Danish Modernism
Ole Wedebrunn is a professor at the Royal Academy of Fine Arts in Copenhagen and chairman of the Docomomo Specialist Committee on Technology. He published several books and articles on the architecture, use of materials and technology of Modernism (publisher of the book Docomomo Scandinavia – Vision and Reality and the catalog Eastern Cemetery, exhibition about the cemetery of Sigurd Lewerentz). Ole Wedebrunn will give a presentation on the Danish Modernists (including Kay Fisker, Arne Jacobsen, Jørn Utzon and Sigurd Lewerentz) within the framework of the trip to Copenhagen and Malmö in May 2006.
(autotranslated) “Actually it was intended mostly as a joke,” said Arne Jacobsen years later and Flemming Lassens contribution to the exhibition house of the future at the Forum of 1919. Welding and Jacobsen had just completed their classical education, but shared a dream with the European avant-garde architecture in which technology and science are able to let go of body and mind open, lit spaces that are responsive to the position of the sun. The materialization of foreign trends by welding and Jacobsen was absolutely modern and did crave a generation of young Danish architects for new international ideas. In 1927 Poul Henningsen gave the light of the incandescent lamp form. He strove to those in scientific terms express what he felt as true and correct and sent out that the form should not arise from aesthetic principles, but would grow out of profound, rational studies of function. For example, Henning Sens lamps become universal products. They embody the vision that the most special feature of Danish Design is a samenvloeisel content and expressie.Vanuit seen European position had Denmark and the other Scandinavian countries have made a name as an architecture countries par excellence, but the exhibition in Stockholm in 1930 changed this in.
Erik Gunnar Asplund gave modern architecture unprecedented lyrical interpretation and a number of pavilions and exhibition buildings etaleerden effortlessly poetic and elegant alternative to the dry objectivity of Bauhaus and dogmatic geometry of De Stijl. Alvar Aalto immediately took Asplunds ideas and numerous Danish architects came that year from Stockholm back with an abundance of new ideas. Among these was also Vilhelm Lauritzen had gone through the Academy from 1914 to 1921 and who was severely grounded due to excavations in Greece in the Classicism. Lauritzens early work is true to these ideals, but after his visit to Stockholm changed its architecture drastically and in 1930 he became one of the leading figures in modern architecture. Like Poul Henningsen was fascinated by new technology, also showed Lauritzen fascinated by the enormous technical requirements in buildings, in particular through reinforced concrete. Finn Juhl was one of Lauritzens employees and a large part of the interior of the Radiohuset Lauritzens main creation of his hand. Juhl was trained as an architect in 1931, but mainly Danish furniture art famous for worldwide.

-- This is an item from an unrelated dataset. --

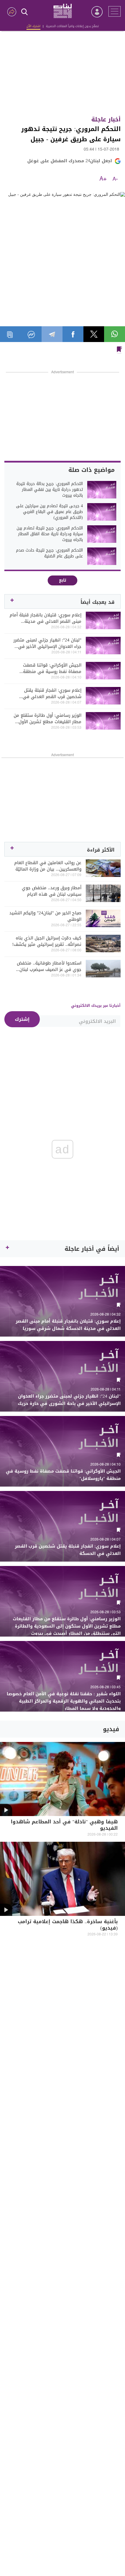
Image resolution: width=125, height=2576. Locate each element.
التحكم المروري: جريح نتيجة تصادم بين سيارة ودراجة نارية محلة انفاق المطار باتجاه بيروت (50, 534)
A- (115, 179)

Arne Jacobsen had the thirties, a very productive period without getting tangled up in public debates or actions of the Academy. Alone or with multiple partners, he focused on designing and building. His life’s work or “the white city on the water” unfolds with masterful elegance just outside the Danish capital, alongside its famous beach facilities and property chains from the fifties and sixties. Jørn Utzon, Halldor Gunnløgssen and Erik Christian Sørensen were part of the group of young architects who fled to Stockholm during World War II. Their exile brought them into close contact with the Swedish architecture that light as a creative element and the interplay between landscape and building moved forward as the main architectural elements. Among their lasting impressions can the architecture of Ragnar Østberg, Gunnar Asplund and Sigurd Lewerentz are counted. By the end of the forties, the young Danish architects turned to the United States for new impulses. In a number of family houses by architects such as Richard Neutra, Rudolph Schindler and Ray & amp; Charles Eames, they discovered new ways of expression.
Inspired by Le Corbusier’s design language, developed Mogens Lassen architecture as a lyrical framework for a modern, poetic existence. His main work is an unusual housing project of individual houses from 1935-1943 on the site of the former Fort Christian Holm in Klampenborg. Many of these houses are based on Le Corbusier’s five points for a new architectuur.Deze development is in line with the clear architecture of Kay Fisker from 1910. Both through its own work and through his teaching at the Academy, Fisker has made an enormous contribution to develop new housing typologies for apartment buildings. The rhythmic accumulation of volumes and the informal meeting between building and environment, along with a warm materials and detailing contribute to the relaxed atmosphere that has since been synonymous with the best Danish housing. In 1952, Kay Fisker summarized his work together under the term “functional tradition” as a universal modern architecture based on anonymous building cultures. This approach resulted from Jensen-Klint’s admiration for Scandinavian architecture and his call to democratize architecture through the rediscovery of lost connections with tradition. As Jensen Klint nicely put it in 1909: “Rehearsal creates perfection in everyday things, renovation perfection over the centuries.”